Problem
I am trying to archive and compress some directories (and their contents) on a GNU/Linux machine and have the original directories (and their contents) removed afterwards.
Minimum reproducable example
Here some code to recreate the situation on a GNU/Linux machine:
cd /tmp
mkdir find_and_tar
cd find_and_tar
mkdir files
mkdir texts
touch files/file1 files/file2 files/file3
touch texts/text1
tree should now give the following:
.
├── files
│ ├── file1
│ ├── file2
│ └── file3
└── texts
└── text1
What I've tried so far
Now, my command to achieve the stated goal thus far is:
find . -mindepth 1 -type d -exec tar --remove-files -cJf {}.tar.xz {} \;
It does what it is supposed to do - tree now gives:
.
├── files.tar.xz
└── texts.tar.xz
BUT the command throws the following warnings:
find: ‘./texts’: No such file or directory
find: ‘./files’: No such file or directory
If I were to remove the --remove-files modifier, the warnings disappear but obviously the original dirs stay around.
Question(s)
- Why do these
findwarnings appear? - How do I avoid them?
Version info
$ tar --version
tar (GNU tar) 1.30
$ find --version
find (GNU findutils) 4.6.0.225-235f
CodePudding user response:
Your problem is that find is still processing the files in the tree during the time that the tar is running.

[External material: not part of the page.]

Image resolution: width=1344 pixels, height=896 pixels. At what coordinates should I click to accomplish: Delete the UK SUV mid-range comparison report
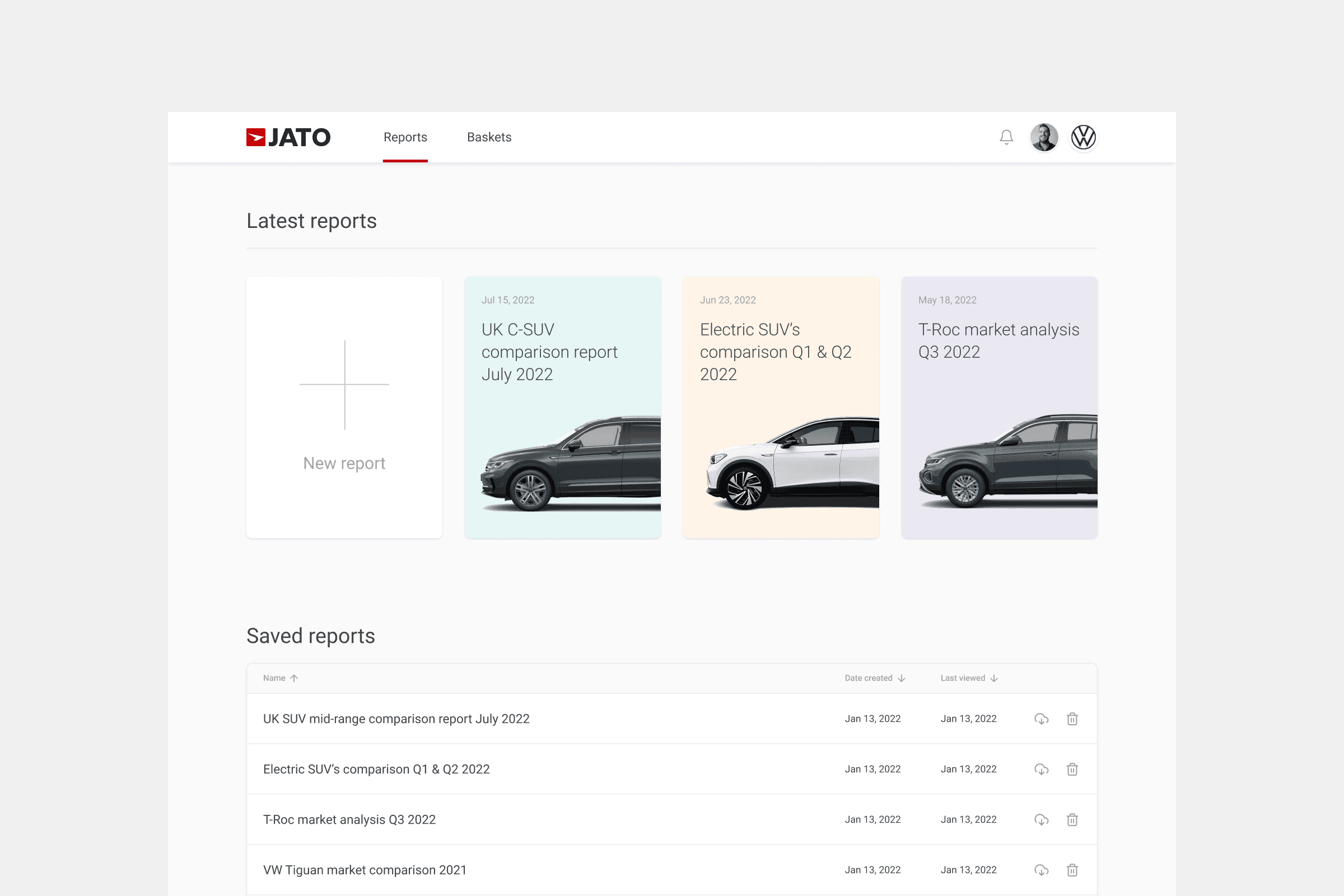[1072, 718]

When you only need to process directories at the top level, your -maxdepth 1 will work. Two alternatives:
Use find option depth for looking in the subdirs first
This might be useful when you need to find directories in different levels:
find . -mindepth 1 -depth -type d -exec tar --remove-files -cJf {}.tar.xz {} \;
Avoid find
for d in */; do
tar --remove-files -cJf "${d%/}".tar.xz "${d%/}"
done
CodePudding user response:
Analysis
Adding the -D all option to the find call to get more insight into what's going on, gave this (amongst others):
Optimized command line:
( -mindepth 1 [est success rate 1] [real success rate 0/0=_] -a [est success rate 0.0922] [real success rate 0/0=_] [need type] -type d [est success rate 0.0922] [real success rate 0/0=_] ) -a [est success rate 0.0922] [real success rate 0/0=_] -exec tar [est success rate 1] [real success rate 0/0=_]
consider_visiting (early): ‘.’: fts_info=FTS_D , fts_level= 0, prev_depth=-2147483648 fts_path=‘.’, fts_accpath=‘.’
consider_visiting (late): ‘.’: fts_info=FTS_D , isdir=1 ignore=1 have_stat=1 have_type=1
consider_visiting (early): ‘./texts’: fts_info=FTS_D , fts_level= 1, prev_depth=0 fts_path=‘./texts’, fts_accpath=‘texts’
consider_visiting (late): ‘./texts’: fts_info=FTS_D , isdir=1 ignore=0 have_stat=1 have_type=1
consider_visiting (early): ‘./texts’: fts_info=FTS_DNR, fts_level= 1, prev_depth=1 fts_path=‘./texts’, fts_accpath=‘texts’
find: ‘./texts’: No such file or directory
consider_visiting (early): ‘./files’: fts_info=FTS_D , fts_level= 1, prev_depth=1 fts_path=‘./files’, fts_accpath=‘files’
consider_visiting (late): ‘./files’: fts_info=FTS_D , isdir=1 ignore=0 have_stat=1 have_type=1
consider_visiting (early): ‘./files’: fts_info=FTS_DNR, fts_level= 1, prev_depth=1 fts_path=‘./files’, fts_accpath=‘files’
find: ‘./files’: No such file or directory
consider_visiting (early): ‘.’: fts_info=FTS_DP, fts_level= 0, prev_depth=1 fts_path=‘.’, fts_accpath=‘.’
consider_visiting (late): ‘.’: fts_info=FTS_DP, isdir=1 ignore=1 have_stat=1 have_type=1
Please note that the second visit in e.g. ./texts is only different to the previous visit in the prev_depth value. I figured that find tries to recurse the whole directory tree even after tar has already removed the top level directory.
One can see the impact of this recursion by slightly adapting the scenario:
- adding a
subfilesdir tofiles - and running the
findcall without--remove-filesand-maxdepth
This will lead to the subfiles dir being archived separately within the unarchived files dir.
Solution
Since I know that I want to archive the top level directories, adding the -maxdepth 1 option to my find call solved the problem for me.